Cristallisation in vivo: une nouvelle stratégie pour étudier la structure et la dynamique des protéines dans les lasers à électrons libres et les synchrotrons. – X-in-vivo

L’avènement des lasers à électrons libres (XFELs) a révolutionné la biologie structurale, autorisant la détermination de structures macromoléculaires à partir de cristaux nanométriques et des études résolues en temps ultracourts (fs-ps). Le projet X-in-vivo vise le développement d’une méthode de nano-cristallisation in vivo, avec en ligne de mire la cristallographie sérielle statique et temps-résolue dans les synchrotrons et les XFELs. De telles tailles de cristaux sont en effet parfaitement adaptées pour des études temps-résolues sur les protéines photo-actives. Nous proposons d’utiliser Bacillus thuringiensis et sa panoplie de protéines Cry/Cyt comme milieu et chaperonnes de cristallisation, respectivement. Sur la durée de ce projet, nous nous focaliserons sur deux protéines photoactives, rsFolder et la protochlorophyllide oxidoreductase (POR), qui diffèrent largement dans leur propension à cristalliser. Nous tenterons d’obtenir des cristaux de ces protéines en isolation ou en fusion avec des protéines Cry/Cyt qui acteront comme des chaperonnes de cristallisation. Nos cristaux seront examinés pour leur fonctionnalité, par spectrophotométrie et microscopie, et pour leur qualité cristalline, par micro-diffraction sérielle au synchrotron à température ambiante et à 100 K. rsFolder est prône à la cristallisation in vitro, et donc un cas favorable pour explorer la faisabilité de la nanocristallisation in vivo, au sein de Bt. Spécifiquement, nous viserons à comprendre comment l’espace de cristallisation en Bt est modulé par ses protéines Cry/Cyt et la propension de chacune à se conduire comme une chaperonne de cristallisation. Nous utiliserons nos nanocristaux de rsFolder formés in vivo, fonctionnels et diffractant à haute résolution, pour réaliser une étude résolue en temps qui révèlera les bases moléculaires du photoswitching au sein de cette protéine. Nous utiliserons ceux de POR à dessein de résoudre la structure statique de cette protéine.

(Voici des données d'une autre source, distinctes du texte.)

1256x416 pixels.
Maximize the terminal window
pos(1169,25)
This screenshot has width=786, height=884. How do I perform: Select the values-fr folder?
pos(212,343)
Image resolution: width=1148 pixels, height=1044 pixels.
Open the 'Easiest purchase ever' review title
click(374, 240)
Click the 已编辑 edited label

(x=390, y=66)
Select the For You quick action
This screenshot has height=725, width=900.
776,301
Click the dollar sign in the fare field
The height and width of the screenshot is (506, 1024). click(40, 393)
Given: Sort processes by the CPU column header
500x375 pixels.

En cas de succès, notre méthode se révèlera une méthode de choix pour les chercheurs en quête de large quantité de biomatériaux nanocristallins des études structurales temps-résolues dans les XFELs, ou cherchant à cristalliser de fragiles protéines ou complexes de protéines qui, après extraction du milieu cellulaire, se dégradent et ne cristallisent plus.